Social Engineering, Sebuah Teknik Menyerang Sistem Keamanan Komputer


Social Engineering, dipopulerkan oleh seorang hacker terkenal bernama Kevin Mitnick pada era tahun 1990-an. Social engineering merupakan sebuah teknik mendapatkan informasi penting dari korban dengan cara memperdaya korban dengan memanfaatkan kelemahan interaksi social korban. Menurut Bernz, social engineering adalah seni dan  ilmu bagaimana mendapatkan orang untuk memenuhi apa yang kita inginkan. Menurut Palumbo, social engineering adalah sebuah trik psikologi yang digunakan oleh hacker dari luar pada pengguna sah dari sebuah system computer untuk mendapatkan informasi yang dibutuhkan agar mendapatkan akses ke system computer.
          Pada dasarnya, tujuan dari social engineering sama dengan hacking pada umumnya:  mendapatkan akses yang tidak diotorisasi ke dalam system atau informasi untuk melakukan tindakan illegal, penyerangan jaringan, mata-mata industri, pencurian identitas, atau menyerang system atau jaringan computer. Umumnya, perusahaan yang menjadi target adalah perusahaan perusahaan besar seperti perusahaan telekomunikasi, militer, lembaga pemerintah, lembaga financial, rumah sakit, dan sebagainya.
          Menurut Sarah Granger, serangan melalui social engineering mempunyai dua level: secara fisik dan secara psikologi. Serangan secara fisik dilakukan dengan berbagai macam seperti datang langsung ke tempat kerja, menggunakan telepon, sampah-sampah, dan bahkan secara online. Pelaku dapat saja berpura-pura sebagai pegawai maintenance gedung, konsultan, dan bahkan pegawai swasta itu sendiri yang mempunyai akses ke dalam organisasi. Pelaku kemudian mencari password, memasang perangkat penyadap di jaringan, dan sebagainya, dan kemudian menyerang system atau jaringan dari luar. Cara lain adalah dengan cara memperhatikan pekerja yang sedang memasukan password kemudian mencuri password tersebut.


]

1.        Sepuluh derajat pemisah

          Salah satu cara untuk mendapatkan informasi dengan memanfaatkan social engineering asalah dengan menggunakan telepon. Namun sebelum mendapatkan informasi penting dari korban, pelaku akan terlebih dahulu mendapatkan informasi sepotong demi sepotong sampai akhirnya sampai ke korban. Informasi tersebut diperoleh satu per satu dari orang-orang di sekeliling korban. Pelaku bisa saja bertanya terlebih dahulu kepada petugas keamanan, petugas kebersihan, supir, bawahan, rekan kerja, dan seterusnya hingga sampai kepada korban. Menurut Sal Lifrieri, seorang pensiunan New York City Police Department, kemungkinan ada sepuluh tahap yang dilakukan oleh pelaku sebelum akhirnya sampai ke korban. Korban mungkin saja orang kesepuluh yang didekati oleh pelaku.
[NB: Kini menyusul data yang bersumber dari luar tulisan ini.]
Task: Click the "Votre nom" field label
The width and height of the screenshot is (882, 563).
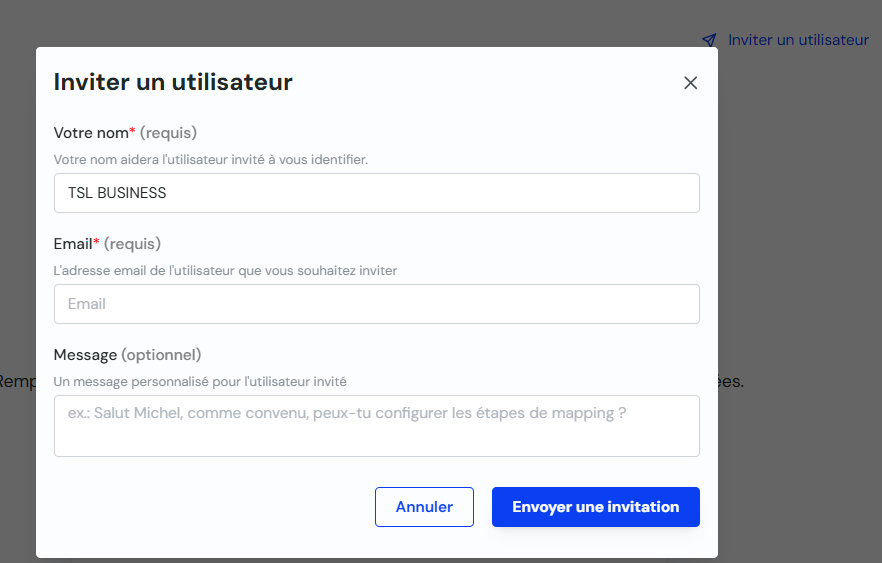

2.        Mempelajari bahasa perusahaan target

            Setiap organisasi memiliki budaya dan bahasa sendiri dalam berkomunikasi dan memiliki istilah-istilah atau singkatan-singkatan yang digunakan ketika berkomunikasi satu dengan yang lainnya. Misalnya, perusahaan kimia akan terbiasa berbicara dengan istilah-istilah kimia, perusahaan obat-obatan akan terbiasa berbicara dengan istilah-istilah obat-obatan, dan sebagainya. Karena itu sebelum melakukan penyerangan pelaku akan melapor terlebih dahulu bahasa organisasi. Sehingga pada saat melakukan penyerangan korban akan mudah percaya karena pelaku berbicara dengan bahasa organisasi yang dikenal akrab oleh korban.

3.        Meminjam musik “nada tunggu” perusahaan

            Teknik ini dilakukan dengan memanfaatkan musik “nada tunggu telepon” yang digunakan organisasi. Sebelum melakukan aksinya, pelaku  terlebih dahulu menelpon organisasi, tujuannya agar mendapatkn kesempatan untuk mendengarkan musik “nada tunggu” perusahaan. Pelaku kemudian mereka musik “nada tunggu” tersebut dan digunakan untuk mengelabui karyawan lain.
          Berikutnya, pelaku akan menelpon karyawan yang menjadi target. Ketika sedang menelpon pelaku pelaku pura-pura ada telepon yang masuk ke linenya dan target disuruh menunggu. Pada saat menunggu tersebut, pelaku akan memutar musik “nada tunggu” yang sudah direkamnya. Hal ini akan membuat target merasa bahwa pelaku menelpon dari internal perusahaan dan merupakan pegawai perusahaan. Sehingga, ketika diminta informasi penting yang rahasia, target akan memberikan tanpa ras curiga.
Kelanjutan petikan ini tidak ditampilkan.